Jesus soll Stellung beziehen zum Gebot Mose, solche Frauen zu steinigen. Die Herausforderer wissen, dass die Bestätigung der Hinrichtung ihn in Widerspruch zu seiner auf Liebe und Toleranz gründenden Lehre, insbesondere gegenüber den Frauen, bringen werde, eine Zurückweisung sich aber gegen das mosaische Gesetz, gültiges jüdisches Recht also, richte. Jesus lässt sich auf keine rechtlich-theologische Diskussion ein, so wie manche späteren Kommentatoren, die mit Hinweis auf Kapitel 22 des 5. Buches Mose gerne darauf verweisen, dass auch dem männlichen Mittäter die Steinigung droht – offenbar in der Absicht, der Ehebrecher-Geschichte die spezifisch weibliche Komponente zu nehmen und Jesu Eintreten als geschlechtsneutralen Kampf gegen eine barbarische Strafpraxis darzustellen. Doch darum geht es in der Episode nicht, ein unzüchtiger Komplize der Ehebrecherin kommt nicht vor; eine einsame Frau steht einer großen Männerschar gegenüber - und dazwischen ein einsamer Jesus, der für die eine oder andere Seite Partei ergreifen muss.
Er bleibt zunächst eine Antwort schuldig, bückt sich und schreibt „mit dem Finger auf die Erde“. Was er notiert, erfährt man nicht. Die Fallensteller lassen nicht locker und bohren hartnäckig weiter. Jetzt richtet Jesus sich auf, und wieder ist es wie schon in der Steuergeschichte ein einziger Satz, der die Heuchler entwaffnet: „Wer unter Euch ohne Sünde ist, der werfe den ersten Stein auf sie“. Dann wendet er sich wieder der Erde und seiner Schreibarbeit zu, so als sei alles Wesentliche gesagt. Die Menge – derart entlarvend mit ihrer Selbstgerechtigkeit konfrontiert - löst sich auf, und die „Frau in der Mitte“, so heißt es wörtlich, und Jesus bleiben zurück. Eine Szene wie aus einem Western, in dem der aufgebrachte Mob – einer nach dem anderen – das Feld räumt und den Hauptdarstellern die Bühne überlässt. „Wo sind sie“, fragt Jesus die Frau, „hat Dich niemand verdammt?“ Sie bestätigt: „Niemand, Herr.“ Die zwei kurzen Sätze Jesu, die darauf folgen und die Episode beenden, bringen bis heute die Moraltheologen in höchste Verlegenheit und sind höchst irritierend. Die von der Meute unterlassene Verurteilung nimmt Jesus zum Anlass, seinerseits auf Verdammung und Strafe zu verzichten: „So verdamme ich Dich auch nicht.“ Kein Schuldspruch, keine Buße, keine Moralpredigt über eheliche Treue. Noch nicht einmal das Delikt, wegen dem die Frau kurz vor der Hinrichtung stand, wird beim Namen genannt. „Und sündige hinfort nicht mehr!“ Mit diesem sehr allgemein gehaltenen Schlusswort, das auch lauten könnte: Mach’ s gut, endet die Geschichte mit der „Ehebrecherin“.

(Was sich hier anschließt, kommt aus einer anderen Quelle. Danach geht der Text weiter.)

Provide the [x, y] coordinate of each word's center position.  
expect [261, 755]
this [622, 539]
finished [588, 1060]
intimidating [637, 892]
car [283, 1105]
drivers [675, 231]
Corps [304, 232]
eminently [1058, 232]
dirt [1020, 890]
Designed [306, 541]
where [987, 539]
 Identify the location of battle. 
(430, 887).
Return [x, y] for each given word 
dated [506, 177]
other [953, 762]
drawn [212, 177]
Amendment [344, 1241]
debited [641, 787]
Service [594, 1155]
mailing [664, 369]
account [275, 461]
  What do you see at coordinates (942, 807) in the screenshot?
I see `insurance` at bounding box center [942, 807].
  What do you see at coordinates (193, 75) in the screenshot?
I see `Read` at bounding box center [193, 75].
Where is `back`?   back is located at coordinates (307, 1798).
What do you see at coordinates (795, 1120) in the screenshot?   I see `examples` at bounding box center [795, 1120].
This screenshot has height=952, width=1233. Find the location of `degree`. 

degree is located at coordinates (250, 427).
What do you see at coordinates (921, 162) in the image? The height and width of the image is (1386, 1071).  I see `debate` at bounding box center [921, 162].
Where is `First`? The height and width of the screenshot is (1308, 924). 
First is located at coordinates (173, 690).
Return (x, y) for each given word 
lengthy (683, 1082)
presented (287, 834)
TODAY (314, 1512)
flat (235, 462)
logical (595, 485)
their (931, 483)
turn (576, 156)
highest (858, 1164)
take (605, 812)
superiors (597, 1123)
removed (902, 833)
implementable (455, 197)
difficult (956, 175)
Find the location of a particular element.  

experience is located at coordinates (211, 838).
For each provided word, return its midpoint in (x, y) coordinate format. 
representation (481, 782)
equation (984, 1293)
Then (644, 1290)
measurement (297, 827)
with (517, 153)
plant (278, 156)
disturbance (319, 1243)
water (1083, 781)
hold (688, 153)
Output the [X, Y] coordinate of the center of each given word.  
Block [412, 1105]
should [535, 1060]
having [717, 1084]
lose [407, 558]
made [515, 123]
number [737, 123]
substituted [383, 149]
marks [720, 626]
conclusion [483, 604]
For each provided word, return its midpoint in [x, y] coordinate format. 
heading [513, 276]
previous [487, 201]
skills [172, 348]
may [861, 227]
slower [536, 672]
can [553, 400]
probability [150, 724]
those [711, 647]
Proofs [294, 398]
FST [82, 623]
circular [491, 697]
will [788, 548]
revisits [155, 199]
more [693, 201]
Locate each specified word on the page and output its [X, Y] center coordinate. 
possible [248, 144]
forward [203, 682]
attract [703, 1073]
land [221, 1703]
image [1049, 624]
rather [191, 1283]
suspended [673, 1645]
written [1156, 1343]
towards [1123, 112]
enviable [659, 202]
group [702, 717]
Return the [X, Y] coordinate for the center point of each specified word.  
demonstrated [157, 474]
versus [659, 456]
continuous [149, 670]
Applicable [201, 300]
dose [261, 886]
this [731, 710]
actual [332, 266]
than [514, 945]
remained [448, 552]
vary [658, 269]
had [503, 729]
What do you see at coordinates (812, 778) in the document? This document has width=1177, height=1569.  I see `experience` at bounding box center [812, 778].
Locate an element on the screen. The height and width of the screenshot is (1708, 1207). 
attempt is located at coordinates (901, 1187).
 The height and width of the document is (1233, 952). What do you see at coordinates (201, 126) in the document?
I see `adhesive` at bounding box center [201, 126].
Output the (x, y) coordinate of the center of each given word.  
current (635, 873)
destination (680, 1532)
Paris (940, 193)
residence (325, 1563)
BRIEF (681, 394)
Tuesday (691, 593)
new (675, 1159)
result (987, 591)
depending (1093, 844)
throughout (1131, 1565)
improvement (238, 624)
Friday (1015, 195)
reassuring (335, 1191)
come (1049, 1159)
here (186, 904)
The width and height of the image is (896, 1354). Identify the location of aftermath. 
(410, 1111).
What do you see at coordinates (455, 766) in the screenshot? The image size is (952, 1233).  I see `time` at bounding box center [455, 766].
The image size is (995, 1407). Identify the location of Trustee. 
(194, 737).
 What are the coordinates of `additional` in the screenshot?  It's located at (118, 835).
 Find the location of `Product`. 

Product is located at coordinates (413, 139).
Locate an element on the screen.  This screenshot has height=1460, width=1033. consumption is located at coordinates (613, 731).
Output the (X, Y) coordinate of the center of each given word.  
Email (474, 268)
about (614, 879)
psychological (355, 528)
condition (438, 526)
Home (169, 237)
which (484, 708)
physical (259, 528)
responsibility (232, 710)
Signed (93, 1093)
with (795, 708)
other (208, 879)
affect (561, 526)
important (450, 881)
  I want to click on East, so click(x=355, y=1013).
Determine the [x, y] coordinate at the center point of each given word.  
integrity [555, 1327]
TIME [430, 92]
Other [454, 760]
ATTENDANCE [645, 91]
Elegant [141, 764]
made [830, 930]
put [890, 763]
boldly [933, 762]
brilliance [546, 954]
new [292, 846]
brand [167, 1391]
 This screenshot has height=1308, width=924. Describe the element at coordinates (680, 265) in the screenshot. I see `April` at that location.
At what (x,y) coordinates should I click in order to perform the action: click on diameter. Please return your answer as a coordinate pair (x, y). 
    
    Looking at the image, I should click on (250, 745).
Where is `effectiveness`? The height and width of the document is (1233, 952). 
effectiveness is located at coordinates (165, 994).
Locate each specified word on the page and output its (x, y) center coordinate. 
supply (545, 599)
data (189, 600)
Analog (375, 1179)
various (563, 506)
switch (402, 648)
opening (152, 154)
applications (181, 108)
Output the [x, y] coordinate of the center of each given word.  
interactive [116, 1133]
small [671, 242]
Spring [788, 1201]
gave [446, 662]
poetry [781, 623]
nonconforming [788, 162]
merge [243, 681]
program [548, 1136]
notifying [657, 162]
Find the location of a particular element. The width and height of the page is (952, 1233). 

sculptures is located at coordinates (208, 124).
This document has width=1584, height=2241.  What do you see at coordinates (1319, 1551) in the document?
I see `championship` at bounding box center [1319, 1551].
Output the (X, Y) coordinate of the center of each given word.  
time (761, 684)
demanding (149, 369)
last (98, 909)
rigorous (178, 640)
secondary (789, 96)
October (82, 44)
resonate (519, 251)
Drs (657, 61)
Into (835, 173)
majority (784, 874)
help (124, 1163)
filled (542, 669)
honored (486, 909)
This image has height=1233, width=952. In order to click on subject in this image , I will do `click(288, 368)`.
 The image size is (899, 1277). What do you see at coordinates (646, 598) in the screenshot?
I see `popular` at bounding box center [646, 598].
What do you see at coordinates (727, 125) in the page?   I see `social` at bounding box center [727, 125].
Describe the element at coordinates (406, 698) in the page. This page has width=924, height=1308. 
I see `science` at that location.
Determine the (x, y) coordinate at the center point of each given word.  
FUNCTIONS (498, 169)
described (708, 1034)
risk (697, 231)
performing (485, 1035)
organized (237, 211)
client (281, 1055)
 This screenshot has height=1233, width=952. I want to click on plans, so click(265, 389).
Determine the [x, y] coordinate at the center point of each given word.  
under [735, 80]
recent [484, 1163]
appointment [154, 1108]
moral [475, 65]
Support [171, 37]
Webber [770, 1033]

Ein Freispruch erster Klasse!
Die Überschrift, die der Geschichte - vom Spätmittelalter - vorangestellt wurde, „Jesus und die Ehebrecherin“, suggeriert, dass es um die Milde Jesu gegenüber einer sündigen und von anderen bereits vorverurteilten Person geht. Doch es steckt weit dahinter mehr als Verzicht auf Strafe, als Güte, Nachsicht, Offenlegung von Heuchelei und Abkehr von Selbstgerechtigkeit und Doppelmoral.